EJERCICIO PLANTEADO> Convierte todas las líneas de los datos siguientes en una lista numerada y omite las líneas en blanco.

DATOS DE ENTRADA>
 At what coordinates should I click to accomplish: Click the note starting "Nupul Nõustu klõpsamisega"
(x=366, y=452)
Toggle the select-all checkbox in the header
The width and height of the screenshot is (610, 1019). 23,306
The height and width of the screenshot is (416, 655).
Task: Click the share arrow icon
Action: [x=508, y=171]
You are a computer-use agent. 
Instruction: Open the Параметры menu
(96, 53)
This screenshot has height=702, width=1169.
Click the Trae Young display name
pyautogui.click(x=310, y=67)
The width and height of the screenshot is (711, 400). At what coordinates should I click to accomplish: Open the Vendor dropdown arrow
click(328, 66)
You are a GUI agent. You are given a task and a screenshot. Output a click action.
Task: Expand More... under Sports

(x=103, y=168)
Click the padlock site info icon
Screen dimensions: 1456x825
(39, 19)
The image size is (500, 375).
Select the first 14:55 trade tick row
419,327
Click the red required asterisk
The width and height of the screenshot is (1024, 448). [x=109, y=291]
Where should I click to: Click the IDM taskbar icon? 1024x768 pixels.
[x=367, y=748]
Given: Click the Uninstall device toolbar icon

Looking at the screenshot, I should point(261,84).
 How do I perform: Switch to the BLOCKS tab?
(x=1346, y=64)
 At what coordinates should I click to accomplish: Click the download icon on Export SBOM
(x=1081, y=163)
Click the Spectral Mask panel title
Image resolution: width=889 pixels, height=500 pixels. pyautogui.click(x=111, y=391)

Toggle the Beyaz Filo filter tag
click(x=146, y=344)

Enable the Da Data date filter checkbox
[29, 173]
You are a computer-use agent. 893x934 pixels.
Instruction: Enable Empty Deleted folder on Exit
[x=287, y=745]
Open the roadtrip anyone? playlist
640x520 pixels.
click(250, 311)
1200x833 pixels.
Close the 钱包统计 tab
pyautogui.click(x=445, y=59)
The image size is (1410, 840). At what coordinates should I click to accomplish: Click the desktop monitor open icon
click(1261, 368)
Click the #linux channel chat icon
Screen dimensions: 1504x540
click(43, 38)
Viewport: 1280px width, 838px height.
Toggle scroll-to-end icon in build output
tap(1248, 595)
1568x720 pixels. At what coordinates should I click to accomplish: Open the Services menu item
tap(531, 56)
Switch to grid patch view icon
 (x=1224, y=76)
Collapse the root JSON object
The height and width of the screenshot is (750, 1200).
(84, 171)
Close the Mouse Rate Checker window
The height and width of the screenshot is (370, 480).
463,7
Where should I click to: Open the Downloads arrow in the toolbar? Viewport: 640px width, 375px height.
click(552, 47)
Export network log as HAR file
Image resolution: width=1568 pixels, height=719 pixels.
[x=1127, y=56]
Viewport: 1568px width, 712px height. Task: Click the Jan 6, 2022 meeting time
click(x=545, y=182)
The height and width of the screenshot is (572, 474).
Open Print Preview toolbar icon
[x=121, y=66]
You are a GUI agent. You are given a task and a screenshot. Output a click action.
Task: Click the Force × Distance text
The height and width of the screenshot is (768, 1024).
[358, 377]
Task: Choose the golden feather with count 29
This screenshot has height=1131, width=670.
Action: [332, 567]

RESPUESTA>
1.  At what coordinates should I click to accomplish: Click the note starting "Nupul Nõustu klõpsamisega"
2. (x=366, y=452)
3. Toggle the select-all checkbox in the header
4. The width and height of the screenshot is (610, 1019). 23,306
5. The height and width of the screenshot is (416, 655).
6. Task: Click the share arrow icon
7. Action: [x=508, y=171]
8. You are a computer-use agent. 
9. Instruction: Open the Параметры menu
10. (96, 53)
11. This screenshot has height=702, width=1169.
12. Click the Trae Young display name
13. pyautogui.click(x=310, y=67)
14. The width and height of the screenshot is (711, 400). At what coordinates should I click to accomplish: Open the Vendor dropdown arrow
15. click(328, 66)
16. You are a GUI agent. You are given a task and a screenshot. Output a click action.
17. Task: Expand More... under Sports
18. (x=103, y=168)
19. Click the padlock site info icon
20. Screen dimensions: 1456x825
21. (39, 19)
22. The image size is (500, 375).
23. Select the first 14:55 trade tick row
24. 419,327
25. Click the red required asterisk
26. The width and height of the screenshot is (1024, 448). [x=109, y=291]
27. Where should I click to: Click the IDM taskbar icon? 1024x768 pixels.
28. [x=367, y=748]
29. Given: Click the Uninstall device toolbar icon
30. Looking at the screenshot, I should point(261,84).
31.  How do I perform: Switch to the BLOCKS tab?
32. (x=1346, y=64)
33.  At what coordinates should I click to accomplish: Click the download icon on Export SBOM
34. (x=1081, y=163)
35. Click the Spectral Mask panel title
36. Image resolution: width=889 pixels, height=500 pixels. pyautogui.click(x=111, y=391)
37. Toggle the Beyaz Filo filter tag
38. click(x=146, y=344)
39. Enable the Da Data date filter checkbox
40. [29, 173]
41. You are a computer-use agent. 893x934 pixels.
42. Instruction: Enable Empty Deleted folder on Exit
43. [x=287, y=745]
44. Open the roadtrip anyone? playlist
45. 640x520 pixels.
46. click(250, 311)
47. 1200x833 pixels.
48. Close the 钱包统计 tab
49. pyautogui.click(x=445, y=59)
50. The image size is (1410, 840). At what coordinates should I click to accomplish: Click the desktop monitor open icon
51. click(1261, 368)
52. Click the #linux channel chat icon
53. Screen dimensions: 1504x540
54. click(43, 38)
55. Viewport: 1280px width, 838px height.
56. Toggle scroll-to-end icon in build output
57. tap(1248, 595)
58. 1568x720 pixels. At what coordinates should I click to accomplish: Open the Services menu item
59. tap(531, 56)
60. Switch to grid patch view icon
61.  (x=1224, y=76)
62. Collapse the root JSON object
63. The height and width of the screenshot is (750, 1200).
64. (84, 171)
65. Close the Mouse Rate Checker window
66. The height and width of the screenshot is (370, 480).
67. 463,7
68. Where should I click to: Open the Downloads arrow in the toolbar? Viewport: 640px width, 375px height.
69. click(552, 47)
70. Export network log as HAR file
71. Image resolution: width=1568 pixels, height=719 pixels.
72. [x=1127, y=56]
73. Viewport: 1568px width, 712px height. Task: Click the Jan 6, 2022 meeting time
74. click(x=545, y=182)
75. The height and width of the screenshot is (572, 474).
76. Open Print Preview toolbar icon
77. [x=121, y=66]
78. You are a GUI agent. You are given a task and a screenshot. Output a click action.
79. Task: Click the Force × Distance text
80. The height and width of the screenshot is (768, 1024).
81. [358, 377]
82. Task: Choose the golden feather with count 29
83. This screenshot has height=1131, width=670.
84. Action: [332, 567]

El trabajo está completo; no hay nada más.